Stored data:

[Start of section]

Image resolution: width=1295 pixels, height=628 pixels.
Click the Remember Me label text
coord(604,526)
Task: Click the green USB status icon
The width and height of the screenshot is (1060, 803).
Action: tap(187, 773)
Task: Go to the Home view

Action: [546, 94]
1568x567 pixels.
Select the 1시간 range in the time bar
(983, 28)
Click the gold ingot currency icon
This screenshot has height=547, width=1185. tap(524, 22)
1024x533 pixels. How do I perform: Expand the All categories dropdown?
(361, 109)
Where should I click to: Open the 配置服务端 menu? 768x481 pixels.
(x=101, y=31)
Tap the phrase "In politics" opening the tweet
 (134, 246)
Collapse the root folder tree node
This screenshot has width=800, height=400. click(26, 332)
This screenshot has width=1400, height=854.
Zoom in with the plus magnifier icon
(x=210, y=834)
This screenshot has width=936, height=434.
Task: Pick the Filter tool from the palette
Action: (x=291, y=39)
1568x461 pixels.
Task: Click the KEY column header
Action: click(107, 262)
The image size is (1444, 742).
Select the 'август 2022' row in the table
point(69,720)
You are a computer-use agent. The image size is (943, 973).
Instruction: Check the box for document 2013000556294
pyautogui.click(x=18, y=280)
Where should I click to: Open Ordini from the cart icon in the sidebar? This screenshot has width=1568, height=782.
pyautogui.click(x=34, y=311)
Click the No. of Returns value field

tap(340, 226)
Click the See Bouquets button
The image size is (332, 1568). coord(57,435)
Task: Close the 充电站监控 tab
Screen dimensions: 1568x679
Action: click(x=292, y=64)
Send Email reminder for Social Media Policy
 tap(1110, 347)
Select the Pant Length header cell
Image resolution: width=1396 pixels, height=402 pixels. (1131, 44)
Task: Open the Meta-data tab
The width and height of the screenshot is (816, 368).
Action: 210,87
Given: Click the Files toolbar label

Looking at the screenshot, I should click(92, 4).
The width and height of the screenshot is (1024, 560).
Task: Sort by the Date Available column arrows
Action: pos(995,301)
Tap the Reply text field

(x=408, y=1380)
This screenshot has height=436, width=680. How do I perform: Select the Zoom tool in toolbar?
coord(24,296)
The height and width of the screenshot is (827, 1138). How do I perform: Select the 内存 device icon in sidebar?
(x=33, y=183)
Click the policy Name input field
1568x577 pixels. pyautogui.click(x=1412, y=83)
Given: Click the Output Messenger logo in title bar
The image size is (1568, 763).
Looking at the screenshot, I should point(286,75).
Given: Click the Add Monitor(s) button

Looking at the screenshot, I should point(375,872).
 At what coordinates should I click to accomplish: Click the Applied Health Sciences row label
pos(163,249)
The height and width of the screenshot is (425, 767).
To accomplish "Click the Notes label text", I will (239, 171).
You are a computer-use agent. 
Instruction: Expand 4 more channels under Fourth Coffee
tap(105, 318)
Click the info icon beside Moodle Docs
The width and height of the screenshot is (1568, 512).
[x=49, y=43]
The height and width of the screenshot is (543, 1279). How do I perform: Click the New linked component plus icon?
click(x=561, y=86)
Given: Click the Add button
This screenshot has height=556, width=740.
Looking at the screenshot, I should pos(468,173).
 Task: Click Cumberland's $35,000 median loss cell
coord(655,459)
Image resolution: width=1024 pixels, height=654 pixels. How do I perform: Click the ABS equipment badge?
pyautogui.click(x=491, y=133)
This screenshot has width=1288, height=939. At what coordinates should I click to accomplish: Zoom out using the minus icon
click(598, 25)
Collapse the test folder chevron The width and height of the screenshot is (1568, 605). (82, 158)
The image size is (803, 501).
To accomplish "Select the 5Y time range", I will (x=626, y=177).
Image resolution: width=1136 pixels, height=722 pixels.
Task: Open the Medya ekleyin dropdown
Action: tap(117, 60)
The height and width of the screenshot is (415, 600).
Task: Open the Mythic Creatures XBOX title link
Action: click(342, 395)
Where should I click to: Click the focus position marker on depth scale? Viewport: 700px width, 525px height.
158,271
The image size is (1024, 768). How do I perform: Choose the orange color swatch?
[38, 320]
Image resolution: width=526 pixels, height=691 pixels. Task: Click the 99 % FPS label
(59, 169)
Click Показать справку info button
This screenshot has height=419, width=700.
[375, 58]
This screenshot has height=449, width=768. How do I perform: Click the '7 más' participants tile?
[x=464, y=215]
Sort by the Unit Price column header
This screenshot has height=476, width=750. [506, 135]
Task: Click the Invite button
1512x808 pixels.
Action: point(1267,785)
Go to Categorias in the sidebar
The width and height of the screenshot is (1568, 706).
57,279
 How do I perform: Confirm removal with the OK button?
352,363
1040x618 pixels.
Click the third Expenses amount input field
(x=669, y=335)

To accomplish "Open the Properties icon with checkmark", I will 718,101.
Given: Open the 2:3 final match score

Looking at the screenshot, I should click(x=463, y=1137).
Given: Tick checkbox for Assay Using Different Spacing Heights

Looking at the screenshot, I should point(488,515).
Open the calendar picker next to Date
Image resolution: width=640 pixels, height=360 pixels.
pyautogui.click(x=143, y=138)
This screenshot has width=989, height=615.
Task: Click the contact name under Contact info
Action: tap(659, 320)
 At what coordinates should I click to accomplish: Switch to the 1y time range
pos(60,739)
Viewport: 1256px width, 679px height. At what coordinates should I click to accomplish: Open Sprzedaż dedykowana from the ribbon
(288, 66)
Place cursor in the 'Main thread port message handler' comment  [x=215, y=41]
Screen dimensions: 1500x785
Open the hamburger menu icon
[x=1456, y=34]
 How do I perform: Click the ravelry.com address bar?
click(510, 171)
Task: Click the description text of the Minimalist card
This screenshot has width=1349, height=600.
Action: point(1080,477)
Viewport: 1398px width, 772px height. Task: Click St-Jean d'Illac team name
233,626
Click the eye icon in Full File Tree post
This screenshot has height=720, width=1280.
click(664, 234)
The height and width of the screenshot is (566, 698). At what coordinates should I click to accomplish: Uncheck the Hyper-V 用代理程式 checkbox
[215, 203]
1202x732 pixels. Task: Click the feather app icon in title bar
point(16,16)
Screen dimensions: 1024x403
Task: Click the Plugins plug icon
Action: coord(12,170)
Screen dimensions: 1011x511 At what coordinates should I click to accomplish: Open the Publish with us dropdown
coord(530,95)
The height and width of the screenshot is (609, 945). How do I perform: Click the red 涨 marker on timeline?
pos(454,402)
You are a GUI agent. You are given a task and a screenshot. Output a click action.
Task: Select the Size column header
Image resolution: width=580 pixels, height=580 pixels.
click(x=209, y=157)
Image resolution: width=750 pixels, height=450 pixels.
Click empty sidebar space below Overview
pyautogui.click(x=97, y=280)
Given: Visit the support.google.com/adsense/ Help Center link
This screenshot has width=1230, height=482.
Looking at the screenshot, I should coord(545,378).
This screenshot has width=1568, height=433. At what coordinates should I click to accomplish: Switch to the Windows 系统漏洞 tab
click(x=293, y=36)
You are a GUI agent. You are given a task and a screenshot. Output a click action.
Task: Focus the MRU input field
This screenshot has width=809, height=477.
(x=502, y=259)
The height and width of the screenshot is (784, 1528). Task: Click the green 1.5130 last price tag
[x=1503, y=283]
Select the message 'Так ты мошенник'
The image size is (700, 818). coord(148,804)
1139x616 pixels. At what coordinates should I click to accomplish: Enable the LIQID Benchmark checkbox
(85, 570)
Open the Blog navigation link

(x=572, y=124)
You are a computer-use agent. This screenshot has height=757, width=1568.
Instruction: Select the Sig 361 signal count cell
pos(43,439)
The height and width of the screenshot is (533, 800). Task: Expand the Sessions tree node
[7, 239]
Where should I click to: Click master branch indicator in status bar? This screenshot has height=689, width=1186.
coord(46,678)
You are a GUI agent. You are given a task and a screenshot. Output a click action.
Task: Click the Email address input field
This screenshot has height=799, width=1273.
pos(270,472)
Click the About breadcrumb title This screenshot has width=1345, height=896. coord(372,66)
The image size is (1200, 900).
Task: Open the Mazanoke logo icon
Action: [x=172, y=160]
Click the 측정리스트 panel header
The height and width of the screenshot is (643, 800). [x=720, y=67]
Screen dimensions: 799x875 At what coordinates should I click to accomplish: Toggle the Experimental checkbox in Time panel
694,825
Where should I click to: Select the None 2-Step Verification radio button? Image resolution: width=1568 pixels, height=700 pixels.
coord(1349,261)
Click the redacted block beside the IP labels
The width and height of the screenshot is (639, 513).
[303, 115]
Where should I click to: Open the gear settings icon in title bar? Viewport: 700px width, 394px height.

[End of section]

#### To do
Above are the records; print exactly the lines from the line with "1024x533 pixels. How" to the line with "This screenshot has width=1400, height=854.", including both, and nothing else.

#### Response below
1024x533 pixels. How do I perform: Expand the All categories dropdown?
(361, 109)
Where should I click to: Open the 配置服务端 menu? 768x481 pixels.
(x=101, y=31)
Tap the phrase "In politics" opening the tweet
 (134, 246)
Collapse the root folder tree node
This screenshot has width=800, height=400. click(26, 332)
This screenshot has width=1400, height=854.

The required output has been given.